Vaccines often contain attenuated viruses, meaning they’re altered so they give you immunity but not the actual disease, and thus they have to be handled under precise conditions during every step in the manufacturing process. Components might have to be stored at exactly -8 degrees for a year or more, and with even a slight variance from regulator-approved manufacturing processes, the materials have to be discarded.
“It might take three parts to get one part, and what we drop or discard amounts to hundreds of millions of dollars in lost revenue,” says George Llado, VP of information technology at Merck & Co.
In the summer of 2012, Llado was seeing higher-than-usual discard rates on certain vaccines. Llado’s team was looking into the causes of the low vaccine yield rates, but the usual investigative approach involved time-consuming spreadsheet-based analyses of data collected throughout the manufacturing process. Sources include process-historian systems on the shop floor that tag and track each batch. Maintenance systems detail plant equipment service dates and calibration settings. Building-management systems capture air pressure, temperature, and other readings in multiple locations at each plant, sampling by the minute.

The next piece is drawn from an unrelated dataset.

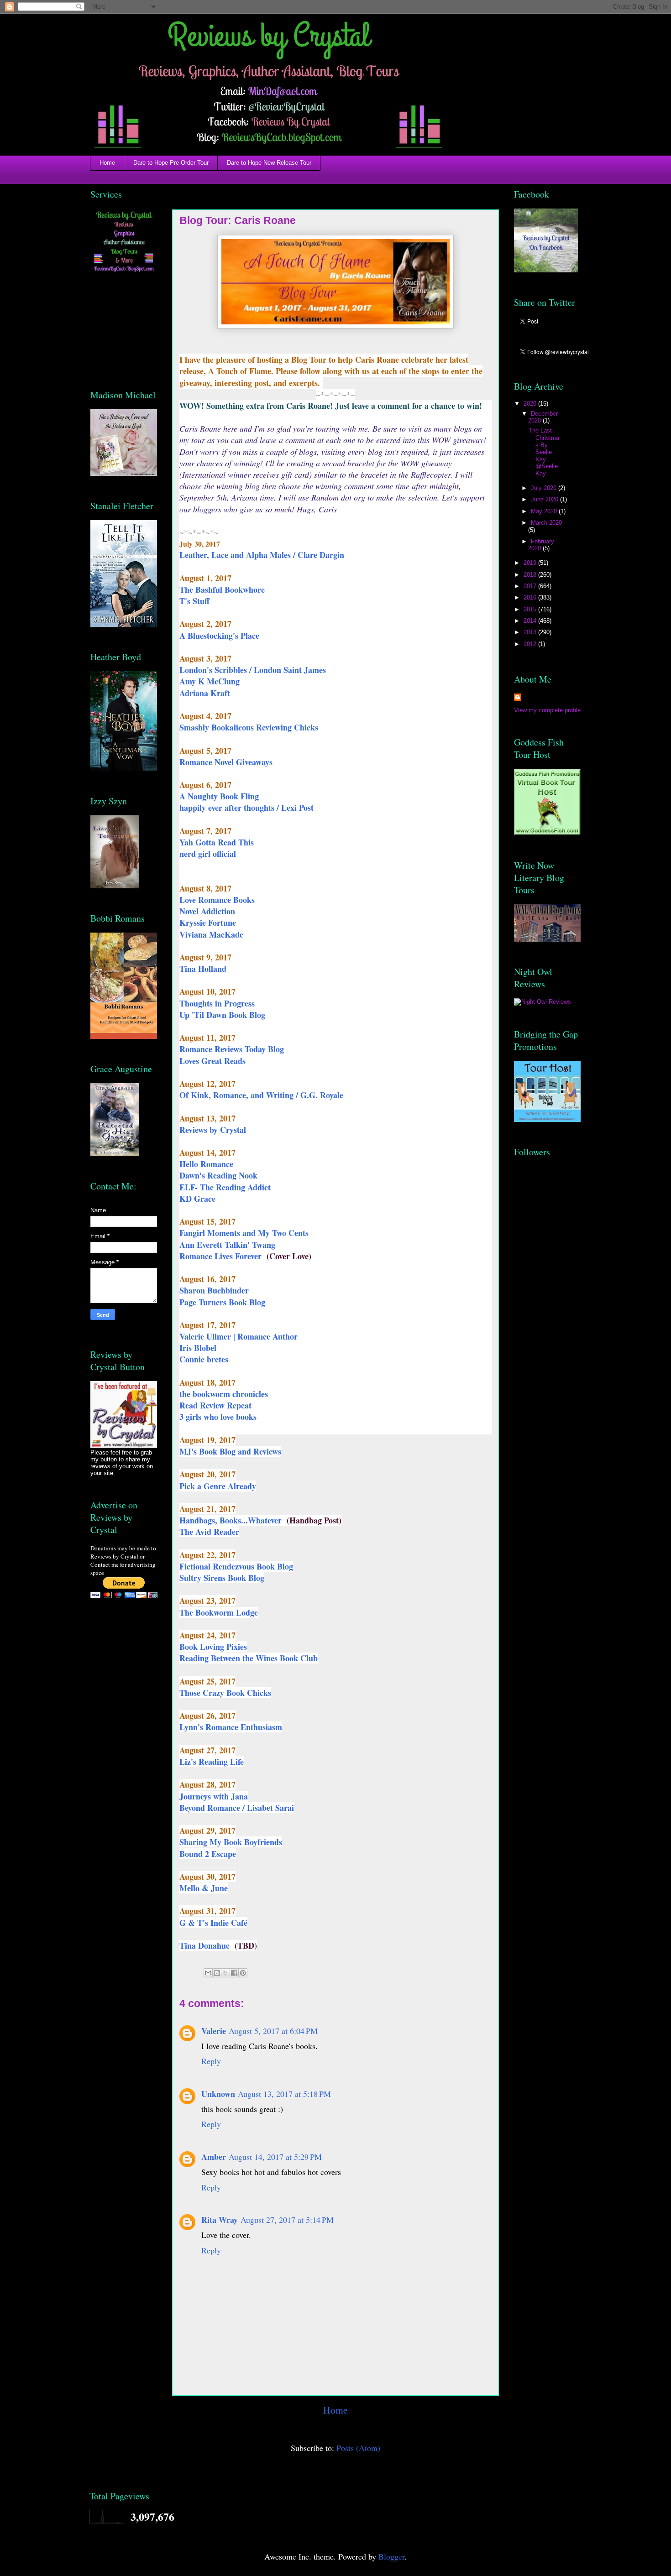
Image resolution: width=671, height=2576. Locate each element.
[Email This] (208, 1972)
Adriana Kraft (204, 693)
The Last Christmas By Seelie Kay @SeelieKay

Aligning all this data from disparate systems and spotting abnormalities took months using the spreadsheet-based approach, and storage and memory limits meant researchers could only look at a batch or two at a time. Jerry Megaro, Merck’s director of manufacturing advanced analytics and innovation, was determined to find a better way.
By early 2013, a Merck team was experimenting with a massively scalable distributed relational database. But when Llado and Megaro learned that Merck Research Laboratories (MRL) could provide their team with cloud-based Hadoop compute, they decided to change course.
Built on a Hortonworks Hadoop distribution running on Amazon Web Services, MRL’s Merck Data Science Platform turned out to be a better fit for the analysis because Hadoop supports a schema-on-read approach. As a result, data from 16 disparate sources could be used in analysis without having to be transformed with time-consuming and expensive ETL processes to conform to a rigid, predefined relational database schema.
“We took all of our data on one vaccine, whether from the labs or the process historians or the environmental systems, and just dropped it into a data lake,” says Llado.
Megaro’s team was then able to come up with conclusive answers about production yield variance within just three months. In the first month, July 2013, the team loaded the data onto a partition of the cloud-based platform, and it used MapReduce, Hive, and advanced dynamic time-warping techniques to aggregate and align the data sets around common metadata dimensions such as batch IDs, plant equipment IDs, and time stamps.
In the second month, analysts used R-based analytics to chart and cluster every batch of the vaccine ever made on a heat map. Spotting notable patterns, the team then used R to produce investigative histograms and scatter plots, and it drilled down with Hive to explore hypotheses about the factors tied to low-yield production runs. Using an Agile development approach, the team set up daily data-exploration goals, but it could change course by that afternoon if it failed to find solid data backing up a particular hypothesis. In the third month, the team developed models, testing against the trove of historical data to prove and disprove leading theories about yield factors.
Through 15 billion calculations and more than 5.5 million batch-to-batch comparisons, Merck discovered that certain characteristics in the fermentation phase of vaccine production were closely tied to yield in a final purification step. “That was pretty powerful, and we came up with a model that demonstrated, quantifiably, that specific fermentation performance traits are very important to yield,” says Megaro.
The good news is that these fermentation traits can be controlled, but Merck has to prove that in a test lab before IT can introduce any changes to its production environment. And if any process changes are deemed material, Merck will have to refile the vaccine’s manufacturing process with regulatory agencies.
With the case all but solved for one vaccine, Merck is applying the lessons learned to a variant of that product that is expected to be approved for sale as soon as this year. And drawing on both the manufacturing insights and the new big data analysis approach, Merck intends to optimize the production of other vaccines now in development. They’re all potentially lifesaving products, according to Merck, and it’s clear that the new data analysis approach marks a huge advance in ensuring efficient manufacturing and a more plentiful supply.